Replied By: jcre09 on Dec 25, 2010, 12:12AM
Your show is so misguided and designed to sensationalize the audience into believing that fathers and boys are not victimized by abusive mothers.  Aided by the family court, mothers are embolden by the court to abuse their children and use their children as a powerful tool to extort child support money from their loving and responsilbe fathers.  Your show is so macho and does not keep up with the times.  Today, there are increasing number of fahters who sacrifice their lives for their children and are further victimized by our family court system.  The divorce industry is an annual 100 billion dollars industry designed to impoverish responsible fathers.  It's one of the greatest wealth transfer systems.  You will serve your audience better by showing a balance of victimized fathers and children by their mothers and the family legal system.  USE OF OUR AMERICANA MACHO CULTURE AND WOMEN TO GARNER YOUR SHOW'S RATING IS BELIEIVING YOUR AUDIENCE ARE NAIVE !
 
Replied By: cherylkay38 on Dec 24, 2010, 7:25PM - In reply to unfundedhunter
I understand your pain.

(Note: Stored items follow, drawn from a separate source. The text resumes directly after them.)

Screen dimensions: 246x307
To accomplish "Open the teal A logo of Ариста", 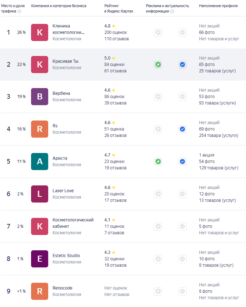I will [40, 162].
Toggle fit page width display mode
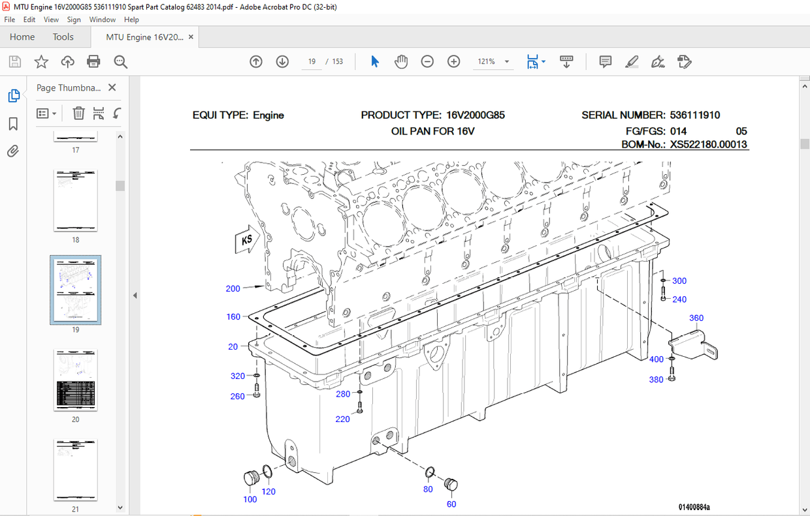The image size is (810, 516). pos(532,61)
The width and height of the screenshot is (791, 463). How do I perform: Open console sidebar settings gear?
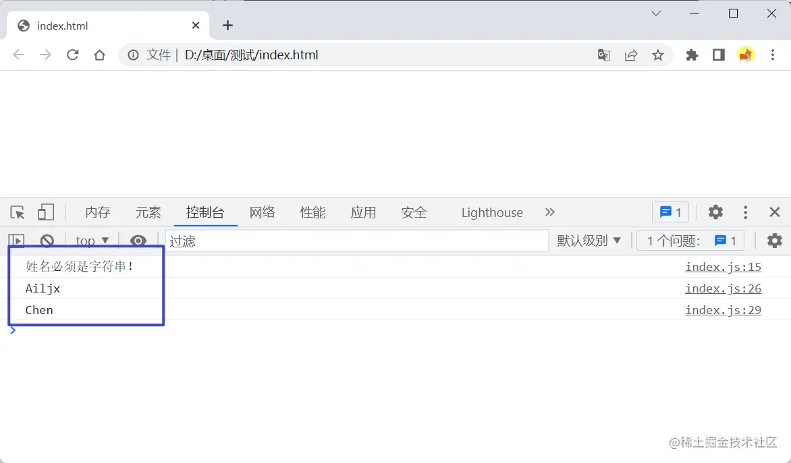(774, 241)
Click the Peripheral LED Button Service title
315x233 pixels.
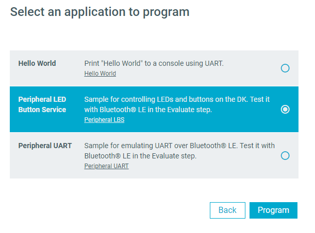[42, 104]
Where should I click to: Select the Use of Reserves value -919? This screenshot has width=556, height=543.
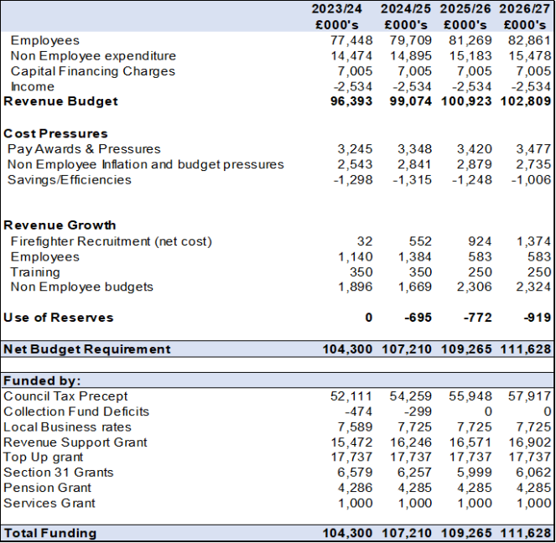tap(537, 318)
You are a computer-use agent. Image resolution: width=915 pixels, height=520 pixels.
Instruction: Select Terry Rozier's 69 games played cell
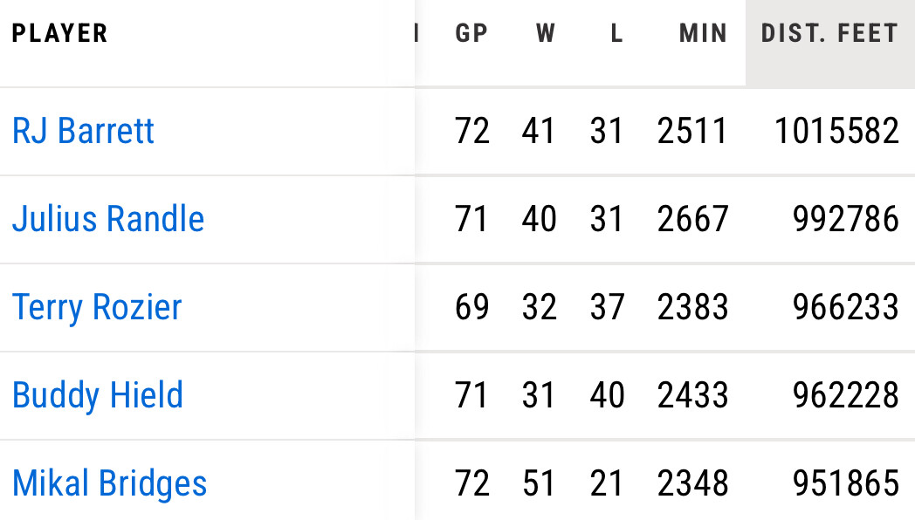472,307
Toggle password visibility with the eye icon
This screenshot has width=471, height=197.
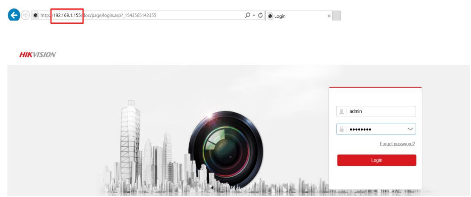(x=410, y=129)
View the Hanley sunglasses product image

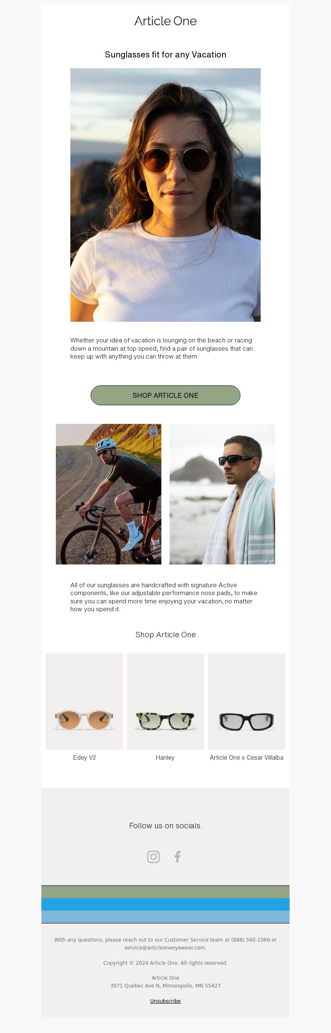(166, 701)
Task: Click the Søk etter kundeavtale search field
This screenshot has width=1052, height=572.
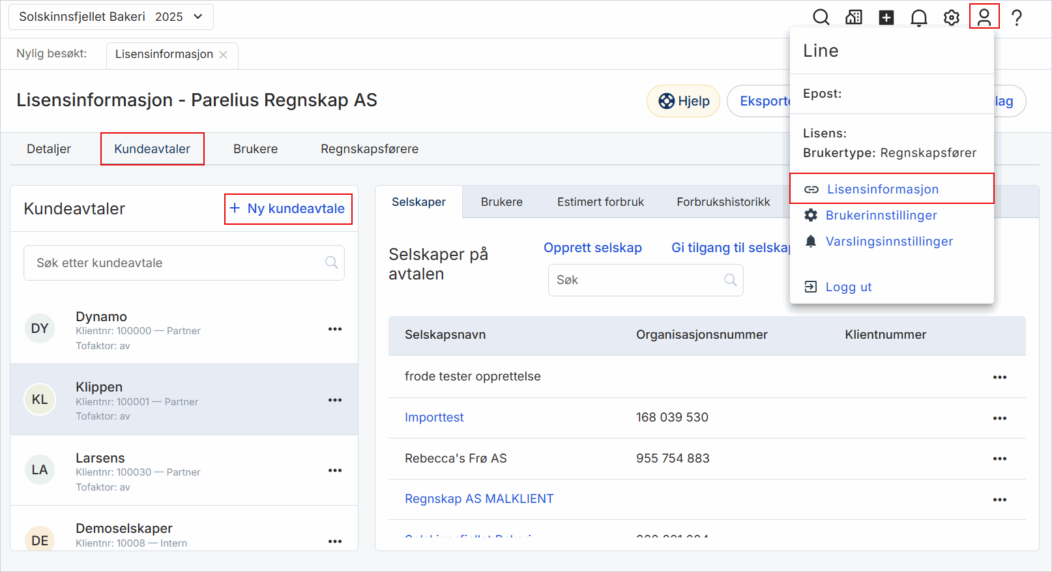Action: point(176,263)
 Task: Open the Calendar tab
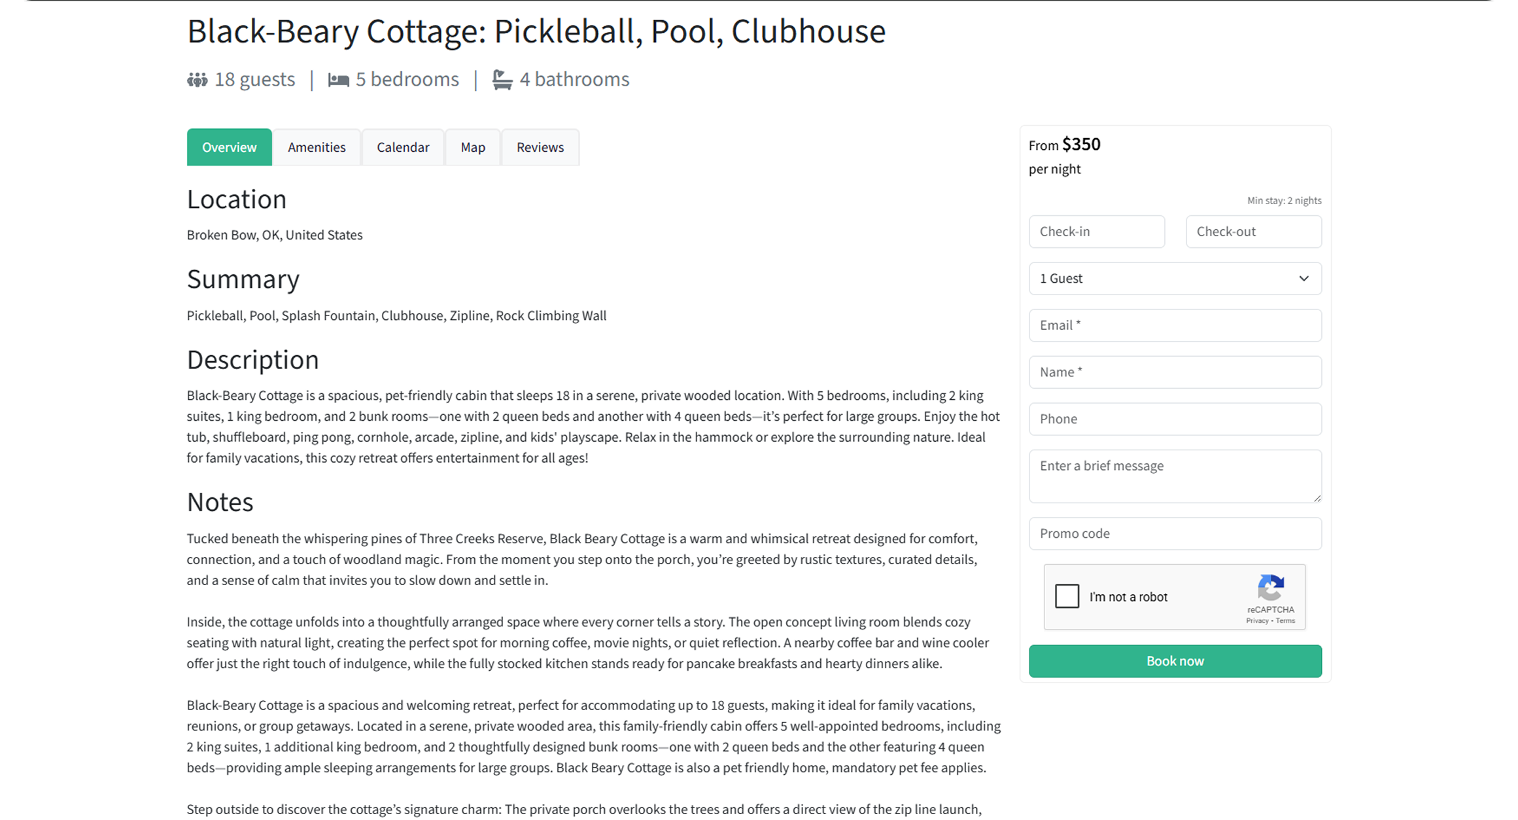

You are absolutely right about the case workers playing GOD. MY neices and nephew has been in the system for three years and has had many different case workers. They do not return your calls and could care less that a family member such as I, love them and very much want them to be in my home. I am going to talk to an attorney to see what I can do.Goodluck with your situation. I hope you get your grandchildren.
 
Replied By: cherylkay38 on Dec 24, 2010, 5:13PM
I have two neices and a nephew in the system. I also havebeen trying to get them. Cps/DHS will not return my calls. I want them to live with me but having no luck. The system could care less about these kids. They have been shuffled around in many homes and shelters for three years. They each failed a grade. And they are broken. I want them. I love them very much. Had CPS/DHS gave them to me from the beginning they would be flourishing.Please help me,help them.Who can help me?